I scan every bakery and the aisles of my favourite baking department store. Nothing beats the feeling of walking through the aisles of cake tins, muffin cups, flour, sugar, decorating kits and pretty sugar decorations. I'm just so happy and so excited looking at all the new things around me. 

My mum bought me some passionfruits this morning and I KNEW I had to make chiffon cake - with my new tins of course. I've made Passionfruit chiffon cake before, but this is the best recipe so far. 

This cake is moist, airy and extremely fragrant. You still get the tang of the passionfruit through the sweetness of the cake and the soft, fluffy texture. 



Next week will be off to camp for 3 days- lots of planning, running about, curling up in sleeping bags, and hot, sweaty days. But eating this puts me momentarily on cloud nine. (Get it? Tastes like sweet clouds, feeling like I'm on cloud 9) <---- I'm lame, yes. 



And this recipe is so versatile. Replace the Passionfruit juice with any juice or purée you desire- pomegranate, mango, pineapple, etc. Or put in your favourite drink into the cake! Imagine milk tea chiffon cake and earl grey lavender chiffon cake. I'm putting those ideas down. And stocking up on eggs for the next batch. 

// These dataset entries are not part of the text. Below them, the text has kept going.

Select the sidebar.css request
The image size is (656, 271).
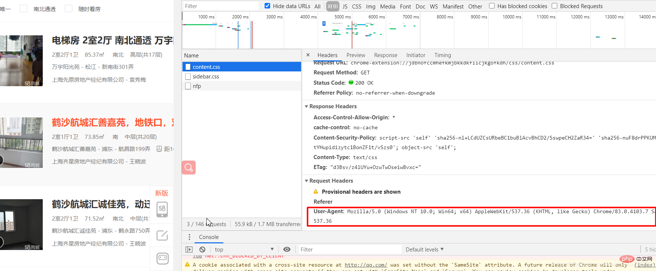tap(206, 77)
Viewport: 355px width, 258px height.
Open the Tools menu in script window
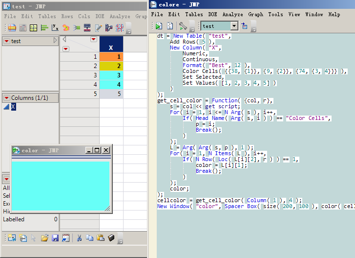[275, 14]
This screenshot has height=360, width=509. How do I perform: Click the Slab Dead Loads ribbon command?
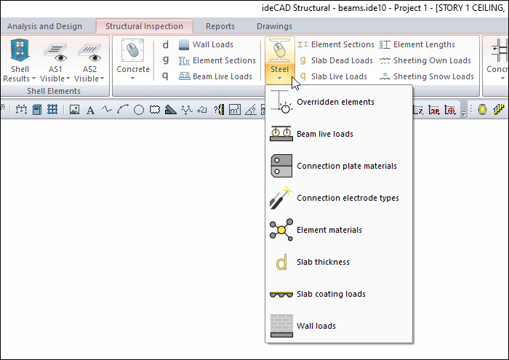(335, 60)
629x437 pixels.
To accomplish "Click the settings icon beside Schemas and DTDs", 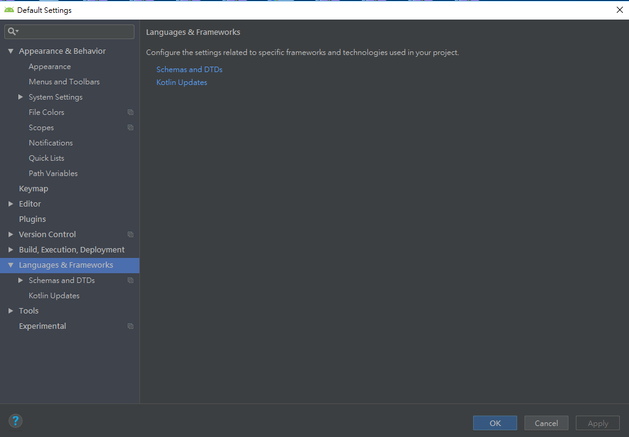I will click(130, 280).
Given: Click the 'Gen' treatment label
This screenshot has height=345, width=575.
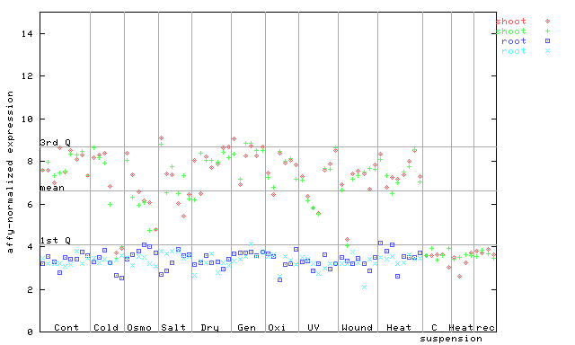Looking at the screenshot, I should 246,327.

Passionfruit Chiffon Cake 
Makes 2 5-inch chiffon tins or a 20cm chiffon tin 

4 egg yolks 
20g sugar 
30ml oil 
70g Passionfruit purée OR 50g Passionfruit juice 
80g cake flour / top flour 

4 egg whites 
50g sugar 

Preheat oven to 180 degrees celsius. 

In a large bowl, whisk egg yolks, sugar, oil, Passionfruit purée/ juice and flour. Set aside. 

In a stand mixer with the whisk attachment or using a hand mixer, beat the egg whites until frothy. Gradually sprinkle in the sugar, and beat until stiff peaks. 

Fold in the egg white mixture into the egg yolk mixture in 3 batches, folding gently until just combined. 

Pour into chiffon tin(s) and bake for 25-30 minutes until a skewer inserted into the centre comes out clean. 

Invert the cake and cool completely before removing it from the tin and serving.